In an election campaign that has brought us Captain GetUp, stupidity is always likely to be well to the fore. But while big-ticket items like Advance Australia’s bafflingly offensive superhero get all the attention, there’s plenty of idiocy on the bubble at the fringes too. In fact, all in all, this might turn out to be the stupidest election Australia has ever had, and that’s saying something.
Competing with Captain GetUp in the stupidity stakes this week was the actual “captain” of GetUp, Paul Oosting. As national director of GetUp — a position that might inspire us to give him a fun nickname if only we could think of one — Oosting embarrassed himself by defending an instruction manual for GetUp volunteers that advised telling voters that Treasurer Josh Frydenberg was “part of the coup that removed Malcolm Turnbull”.
When it was pointed out to Oosting that there was no evidence Frydenberg played any part in the coup, the valiantly outmatched activist chief tried Logic 101, pointing out that we couldn’t “rule out” Frydenberg playing a part in Turnbull’s demise. He also referred to the Treasurer as first the deputy prime minister, and then the finance minister.
Oosting’s siblings in stupidity this week were ex-Olympic rower David Cameron and his wife, Sydney barrister Bridie Nolan, who have entangled themselves in a web of their own spinning due to intense confusion over whether they support Zali Steggall’s campaign for Warringah, or vehemently oppose it. Steggall happens to be Cameron’s ex-wife, and there may have been shadows of the past lurking when he attacked the former skiing champ on Twitter, calling her tweet about the Christchurch shootings “opportunistic” because of the political hashtags attached.

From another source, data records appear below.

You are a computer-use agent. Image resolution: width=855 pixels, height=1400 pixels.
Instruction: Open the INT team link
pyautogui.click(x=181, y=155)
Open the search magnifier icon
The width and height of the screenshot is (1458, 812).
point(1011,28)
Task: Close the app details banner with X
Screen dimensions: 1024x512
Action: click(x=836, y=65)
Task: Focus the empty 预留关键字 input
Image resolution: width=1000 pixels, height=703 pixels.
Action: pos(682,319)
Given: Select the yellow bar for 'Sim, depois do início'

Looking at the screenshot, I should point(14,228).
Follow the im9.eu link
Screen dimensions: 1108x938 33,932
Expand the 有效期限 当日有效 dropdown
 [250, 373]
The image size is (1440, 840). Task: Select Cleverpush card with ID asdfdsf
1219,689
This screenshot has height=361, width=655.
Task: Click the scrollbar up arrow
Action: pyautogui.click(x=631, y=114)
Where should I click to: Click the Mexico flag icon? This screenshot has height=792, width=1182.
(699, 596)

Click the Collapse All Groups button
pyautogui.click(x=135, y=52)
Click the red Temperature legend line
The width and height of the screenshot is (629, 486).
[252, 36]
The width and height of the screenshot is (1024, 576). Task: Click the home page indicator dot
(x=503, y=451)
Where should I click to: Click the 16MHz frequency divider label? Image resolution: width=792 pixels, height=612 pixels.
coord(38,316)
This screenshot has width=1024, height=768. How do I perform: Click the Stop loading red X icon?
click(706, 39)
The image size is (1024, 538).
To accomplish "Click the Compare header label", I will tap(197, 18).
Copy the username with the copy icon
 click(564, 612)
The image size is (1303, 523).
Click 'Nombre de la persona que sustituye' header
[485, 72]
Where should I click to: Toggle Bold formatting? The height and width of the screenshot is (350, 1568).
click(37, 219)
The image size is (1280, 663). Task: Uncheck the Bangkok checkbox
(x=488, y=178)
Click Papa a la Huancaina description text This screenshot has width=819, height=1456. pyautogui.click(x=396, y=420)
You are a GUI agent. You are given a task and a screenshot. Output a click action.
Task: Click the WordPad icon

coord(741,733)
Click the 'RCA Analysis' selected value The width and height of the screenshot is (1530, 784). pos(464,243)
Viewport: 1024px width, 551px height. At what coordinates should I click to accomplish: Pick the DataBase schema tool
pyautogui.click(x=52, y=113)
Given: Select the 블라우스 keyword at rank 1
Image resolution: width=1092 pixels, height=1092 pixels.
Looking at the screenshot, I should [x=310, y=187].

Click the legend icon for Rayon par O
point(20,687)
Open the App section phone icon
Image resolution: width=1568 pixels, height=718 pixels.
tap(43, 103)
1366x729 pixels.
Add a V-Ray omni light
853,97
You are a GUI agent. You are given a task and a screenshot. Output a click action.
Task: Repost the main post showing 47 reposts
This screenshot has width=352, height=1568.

Nolan joined the tag team when she also threw a jab Steggall’s way, tweeting, “You are showing you do not have what it takes. Withdraw now before you embarrass your family further”. This is fairly harsh tweetage, and if we didn’t know better we might have said Nolan was motivated to some extent by bitterness.
Luckily that can’t have been the case, because when The Daily Telegraph this week unearthed Cameron and Nolan’s broadsides, the couple made it clear that Zali Steggall could have no more loyal supporters than them. Well, they made it clear eventually, anyway. Before that Nolan pretty much doubled down, telling the Tele that Steggall was “personally opportunistic” and that she was “appalled” by the disgraceful antics of her hubby’s ex.
It was only after the paper ran the story of the couple’s animosity for Steggall — in typical tabloid style, based on nothing more than their own on-the-record public statements — that they slammed their engines into full-speed reverse, with Cameron tweeting, “Today’s article in The Daily Telegraph does not reflect how my wife and I feel. It is a story about tweets made a month ago in disgust and does not reflect our support for Zali’s campaign.”
Perfectly understandable: after all, who among us would not be appalled by some of the foolish things we did way back in the dim distant days of March? For her part, Nolan claimed that she “tried to convince the Telegraph to leave this alone”, so it’s a mystery why they ran with the story. As a rule, News Corp outlets are pretty conscientious about abiding by their subjects’ wishes, and you’d have thought that Nolan telling them there was no story would’ve been the end of it.
Still, on they ploughed and the result was severe embarrassment for the rowing/law power couple, who are at pains to emphasise that OF COURSE they support Zali Steggall’s campaign fully and without reservation, and if they’ve ever said any different it’s not their fault, but that of scurrilous media muckrakers. It’s hard to tell what’s stupider: writing the original tweets, talking to the Tele, or thinking anyone would buy an abrupt about-face. But what is certain is that Zali Steggall — who chose not to comment on the whole affair — has come out looking like the smartest person involved in the story by far.
Obviously, any reflection on the stupidest corners of an election campaign would be incomplete without a trip to Queensland, and specifically to the inner workings of Katter’s Australian Party. The party is standing a candidate whose closet contains one of the more unexpected skeletons of 2019: seven years ago he was banned from playing rugby for the Townsville Brolgas when caught importing human growth hormone through Australia Post. Makes a refreshing change from section 44…
Brendan Bunyan says he now views the incident as a learning experience, which you’d have thought would’ve disqualified him from preselection: learning is generally frowned upon in Katter’s Party. It seems wildly unlikely that a man with a history of hormone-importation could possibly win over honest Australian voters, but as it happens Bunyan is running against George Christensen, so it’s not like high standards are an obstacle for him. Keep your eye on the seat of Dawson. Something tells me things are going to get a lot stupider before this election is over.